分享

Reborn

 RamboDawn 2016-01-17

from http://www./deli/homebrew_and_how_the_apple.php


I might get electrocuted. This particular anxiety was a favorite among our forefathers, who trotted it out when they were confronted by inventions like the light bulb and telephone. Rest assured: the computer keyboard’s electrical current, about equal to that of a cordless electric shaver, is just too low to cause harm.

I’ll never understand how to operate a computer. Nowadays, turning on the machine usually involves no more than flipping a switch and loading in a program. And in place of those undecipherable symbols that trigger long-forgotten fears of fractions, most programs now use English as the means of communication. Many of them also have pick-and-choose menu formats to guide you through available choices.

I might break it. You can’t get that rough with a computer simply by typing on it and turning it on or off. Home computers are akin to any store-bought item: they vary in durability according to manufacturer, model, and wear and tear, and they have to be treated with a bit of respect. I have no sympathy for the user who douses his machine with coffee and complains when it prints out Martian dialect.

The machine might lose my work. Wiping out a sentence or two is always a possibility, as is destroying everything you’ve entered over the last five years. But you can guard against such losses by watching your delete commands and taking proper care of your floppy disks. Most important is that well-known data processing axiom: “Back it up.” It takes no time at all to copy a program or data from one disk to another, thus assuring yourself of the ability to restore any work that gets lost along the way.

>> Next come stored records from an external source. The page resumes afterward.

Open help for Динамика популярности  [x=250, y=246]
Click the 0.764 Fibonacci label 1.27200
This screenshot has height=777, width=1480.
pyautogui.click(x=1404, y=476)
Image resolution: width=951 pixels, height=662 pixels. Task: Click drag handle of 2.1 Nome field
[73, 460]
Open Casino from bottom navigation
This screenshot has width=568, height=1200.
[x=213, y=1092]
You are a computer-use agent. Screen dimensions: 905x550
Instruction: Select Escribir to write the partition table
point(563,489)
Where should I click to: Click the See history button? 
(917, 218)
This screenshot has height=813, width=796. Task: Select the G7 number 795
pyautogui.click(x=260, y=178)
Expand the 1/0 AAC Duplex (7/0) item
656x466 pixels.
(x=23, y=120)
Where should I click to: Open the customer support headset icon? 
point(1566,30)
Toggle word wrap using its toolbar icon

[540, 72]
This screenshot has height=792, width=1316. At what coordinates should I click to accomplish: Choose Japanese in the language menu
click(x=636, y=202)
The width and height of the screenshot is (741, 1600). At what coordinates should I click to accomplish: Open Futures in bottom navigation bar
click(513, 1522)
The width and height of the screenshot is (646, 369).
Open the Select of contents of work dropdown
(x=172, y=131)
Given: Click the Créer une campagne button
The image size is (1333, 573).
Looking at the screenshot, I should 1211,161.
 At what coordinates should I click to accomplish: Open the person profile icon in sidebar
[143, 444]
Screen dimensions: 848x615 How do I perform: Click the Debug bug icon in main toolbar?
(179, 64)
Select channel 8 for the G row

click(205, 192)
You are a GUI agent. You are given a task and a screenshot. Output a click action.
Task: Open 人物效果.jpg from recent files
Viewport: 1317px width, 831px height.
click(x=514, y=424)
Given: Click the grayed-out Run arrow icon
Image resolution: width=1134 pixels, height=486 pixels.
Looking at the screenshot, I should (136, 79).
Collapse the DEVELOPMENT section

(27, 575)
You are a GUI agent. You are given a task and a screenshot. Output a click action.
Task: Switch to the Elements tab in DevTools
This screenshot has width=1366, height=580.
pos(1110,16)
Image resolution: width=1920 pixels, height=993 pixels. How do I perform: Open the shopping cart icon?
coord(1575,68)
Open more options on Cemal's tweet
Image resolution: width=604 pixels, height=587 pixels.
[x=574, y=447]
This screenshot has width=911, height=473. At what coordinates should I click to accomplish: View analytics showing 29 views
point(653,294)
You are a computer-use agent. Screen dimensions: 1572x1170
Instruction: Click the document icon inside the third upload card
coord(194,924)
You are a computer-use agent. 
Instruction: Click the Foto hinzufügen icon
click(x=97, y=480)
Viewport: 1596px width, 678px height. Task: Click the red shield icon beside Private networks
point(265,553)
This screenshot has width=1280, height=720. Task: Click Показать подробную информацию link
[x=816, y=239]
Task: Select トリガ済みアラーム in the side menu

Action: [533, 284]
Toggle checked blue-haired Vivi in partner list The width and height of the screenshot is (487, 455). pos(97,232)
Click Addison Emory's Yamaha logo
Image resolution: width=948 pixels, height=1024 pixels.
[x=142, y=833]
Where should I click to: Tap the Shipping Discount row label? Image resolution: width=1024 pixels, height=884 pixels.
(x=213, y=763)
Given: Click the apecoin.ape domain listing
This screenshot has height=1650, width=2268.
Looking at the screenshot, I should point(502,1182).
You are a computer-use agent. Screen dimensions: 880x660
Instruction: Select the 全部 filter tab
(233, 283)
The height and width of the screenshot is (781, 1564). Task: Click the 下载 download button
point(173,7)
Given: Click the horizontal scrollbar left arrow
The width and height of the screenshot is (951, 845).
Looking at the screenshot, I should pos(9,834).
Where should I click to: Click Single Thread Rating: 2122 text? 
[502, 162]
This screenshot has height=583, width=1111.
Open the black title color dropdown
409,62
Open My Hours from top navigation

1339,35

I might lose the privacy of my data. If you have the traditional stand-alone system, with no outside machines attached, your data is as safe as it would be on a piece of paper. For added security, don’t let anyone read over your shoulder when you enter your data or password and remove the disk when your session is finished. If your computer is hooked up via modem and telephone line to a friend’s machine, and if you happen to be paranoid about wiretapping, you can invest in encryption hardware or software to encode and decode your communications. As for the suspicion that someone will phone your computer and search through your disk-based data while you sleep, just keep the power turned off; no one has yet found a way to turn on a computer by remote control.

Computers have more capability than I need. This is also true of pencils, but how many people worry about not using them to draw works of art or create literary masterpieces? Personal computers range from relatively inexpensive units to quite elaborate affairs and offer a wide array of functions. Chances are, as you and your computer get used to each other, you’ll expand your horizons and purchase software packages that increase your machine’s versatility.

Using a computer will lower my status. This illusion circulates among office personnel who are actually afraid of looking silly as they try to master the new technology. If computers are that alien to you, especially if you’re older or set in your ways, a gradual introduction is probably best. Sympathetic private tutoring can prevent loss of face before co-workers and convince you that business computers may enhance your status.

I might lose the ability to do things on my own. A computer is not an electrode-studded brain sapper, nor is it a device that turns users into Einsteins. As a tool, the computer simply helps you accomplish your work with maximum efficiency and expands rather than hinders your own capabilities. Erasing typewriter errors by hand, for example, impedes the creative act of writing, whereas correcting text on a personal computer is a pleasure. As for mathematics, is it more productive to hunt for a multiplication error or to be freed to explore new formulas?

A computer is mathematical and not for creative types. This view is held by artistes, literary denizens, and just plain folks with a morbid fear of numbers. The good news about computers is that if you don’t want to play with accounting or physics, you can buy a word processing program to help with your writing, a music package to aid in composing, or a knee-slapping outer-space game to match your wits against.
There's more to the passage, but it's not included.